Cet équilibre est d’autant plus complexe à trouver que les late shows ont, depuis les années 1960, un format gravé dans le marbre: des studios raffinés, un public conquis, un présentateur (plus rarement une présentatrice) vedette conversant, après un monologue rituel, depuis son bureau avec ses invités confortablement assis dans un fauteuil, des sketchs, happenings déjantés et concerts live.

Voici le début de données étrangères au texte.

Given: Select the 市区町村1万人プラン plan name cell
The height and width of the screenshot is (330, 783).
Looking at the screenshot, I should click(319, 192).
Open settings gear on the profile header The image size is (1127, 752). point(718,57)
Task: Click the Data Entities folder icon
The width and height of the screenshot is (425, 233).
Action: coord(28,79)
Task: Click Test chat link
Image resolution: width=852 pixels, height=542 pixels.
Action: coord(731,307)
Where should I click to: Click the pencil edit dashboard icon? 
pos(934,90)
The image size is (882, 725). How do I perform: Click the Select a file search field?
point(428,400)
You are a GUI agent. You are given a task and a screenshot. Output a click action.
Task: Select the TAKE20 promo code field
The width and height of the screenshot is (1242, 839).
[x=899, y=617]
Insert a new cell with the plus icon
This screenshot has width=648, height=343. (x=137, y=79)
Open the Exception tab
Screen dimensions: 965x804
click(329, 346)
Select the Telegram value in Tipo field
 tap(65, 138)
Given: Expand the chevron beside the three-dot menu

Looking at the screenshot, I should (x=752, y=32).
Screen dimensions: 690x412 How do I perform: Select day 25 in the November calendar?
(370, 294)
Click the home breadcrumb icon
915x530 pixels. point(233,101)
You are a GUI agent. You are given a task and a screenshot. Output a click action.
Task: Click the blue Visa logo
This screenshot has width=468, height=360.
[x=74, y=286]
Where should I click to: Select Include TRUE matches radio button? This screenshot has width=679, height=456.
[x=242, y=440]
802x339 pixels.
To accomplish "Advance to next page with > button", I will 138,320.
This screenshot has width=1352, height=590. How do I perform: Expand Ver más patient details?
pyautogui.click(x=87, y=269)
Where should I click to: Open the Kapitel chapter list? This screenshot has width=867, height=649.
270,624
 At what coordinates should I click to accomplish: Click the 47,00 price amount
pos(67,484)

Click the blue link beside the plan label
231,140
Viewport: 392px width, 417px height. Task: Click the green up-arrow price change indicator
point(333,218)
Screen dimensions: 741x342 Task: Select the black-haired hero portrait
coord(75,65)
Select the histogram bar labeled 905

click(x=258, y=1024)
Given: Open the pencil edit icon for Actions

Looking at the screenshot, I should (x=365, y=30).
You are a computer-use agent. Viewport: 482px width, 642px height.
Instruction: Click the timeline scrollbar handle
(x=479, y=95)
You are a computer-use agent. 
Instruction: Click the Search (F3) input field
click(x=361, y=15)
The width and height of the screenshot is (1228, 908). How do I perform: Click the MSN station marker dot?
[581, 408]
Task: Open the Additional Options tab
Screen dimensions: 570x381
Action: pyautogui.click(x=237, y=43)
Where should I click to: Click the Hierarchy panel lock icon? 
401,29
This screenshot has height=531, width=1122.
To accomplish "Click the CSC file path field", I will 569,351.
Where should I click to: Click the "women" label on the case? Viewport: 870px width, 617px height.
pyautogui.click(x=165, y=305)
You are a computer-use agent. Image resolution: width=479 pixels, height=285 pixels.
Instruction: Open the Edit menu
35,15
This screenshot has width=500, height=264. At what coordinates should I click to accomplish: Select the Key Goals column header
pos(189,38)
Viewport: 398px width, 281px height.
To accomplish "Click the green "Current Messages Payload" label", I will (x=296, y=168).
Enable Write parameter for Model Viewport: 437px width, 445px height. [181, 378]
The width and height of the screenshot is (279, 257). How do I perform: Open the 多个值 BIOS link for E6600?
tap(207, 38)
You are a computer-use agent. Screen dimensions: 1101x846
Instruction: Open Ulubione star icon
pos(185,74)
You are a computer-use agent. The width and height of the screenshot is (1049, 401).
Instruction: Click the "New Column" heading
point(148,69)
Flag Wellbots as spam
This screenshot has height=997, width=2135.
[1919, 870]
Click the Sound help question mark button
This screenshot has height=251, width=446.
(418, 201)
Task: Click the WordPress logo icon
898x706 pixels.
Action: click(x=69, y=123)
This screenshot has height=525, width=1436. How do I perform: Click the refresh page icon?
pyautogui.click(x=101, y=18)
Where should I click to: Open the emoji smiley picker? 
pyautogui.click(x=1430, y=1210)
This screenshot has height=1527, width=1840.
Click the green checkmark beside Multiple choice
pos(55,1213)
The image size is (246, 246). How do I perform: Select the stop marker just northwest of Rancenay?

Leur disposition est une convention: le présentateur s’adresse à la fois au public surchauffé (et répondant aux injonctions « rire », « applaudir » des téléprompteurs) et aux téléspectateurs. Les manifestations et applaudissements dans le studio offrant une formidable caisse de résonance aux punchlines concoctées des heures durant par les auteurs. Cette triangulation est le moteur de la « connivence par le rire », la logique sur laquelle repose le pacte entre l’émission et son audience. Mais elle n’a jamais paru aussi fragile que dans une pièce mal sonorisée, sans l’appui d’un public déjà acquis. Les rois de l’humour sont nus. Ils tapent sur un clou nommé Donald Trump, leur meilleur sujet depuis son élection, semblent enfiler quelques moments de bide face caméra, enchaînent avec de l’info d’intérêt public et quelques moments de trop courte folie. Avec leur solitude pour écho.

Tout comme ses
Tout comme ses « collègues » Jimmy Fallon, Trevor Noah et autres Seth Meyers, Jimmy Kimmel, face caméra, a surtout sa solitude pour écho.© dr

Un néant rempli de faits déprimants

D’autant que ces late shows ont pour voisins de plateforme les YouTubeurs, dont les codes, tons, rythmes et découpages bien rodés, élèvent le home made au rang de marques de fabrique. Voir les vedettes Colbert, Noah et Meyers vivre dans cet entre-deux, égrainer les punchlines et étirer les gags écrits comme s’ils devaient être dits devant un public, les font parfois ressembler à ces catcheurs de la ligue professionnelle WWE, dont les combats retentissent dans des arènes vidées, dont les diatribes et harangues adressées à un public imaginaire sont toujours filmées et diffusées sur le câble, accentuant cette impression de théâtre de fin du monde, de poétique apocalyptique d’un entertainement à l’américaine.

Malgré tout, la mission d’information par le rire, de critique sarcastique du pouvoir quand il faillit à sa mission protectrice, trouve doucement ses marques, et les visages reprennent des couleurs et les mots, leur mordant. Fin mars, Trevor Noah a interviewé à distance le docteur Anthony Fauci, membre de la task force de la Maison-Blanche, pour un moment de vulgarisation scientifique et civique qui a certainement et, paradoxalement, amené pas mal de légèreté à l’émission. « La crise actuelle a contraint beaucoup de présentateurs de late shows à présenter leurs émissions depuis chez eux. C’est la même chose pour moi, sauf que ma maison est un néant rempli de faits déprimants », rigole John Oliver, anglais naturalisé américain, présentateur du Last Week Tonight, préférant les murs vierges d’un studio improvisé au partage de son intimité. Fidèle à son style pédagogique émaillé de folies à la Monty Python, il amène un peu de lucidité bienfaisante dans un climat anxiogène qui part en vrille et dans cette injonction à l’amusement ricanant qui cache encore mal une certaine et légitime peur du vide.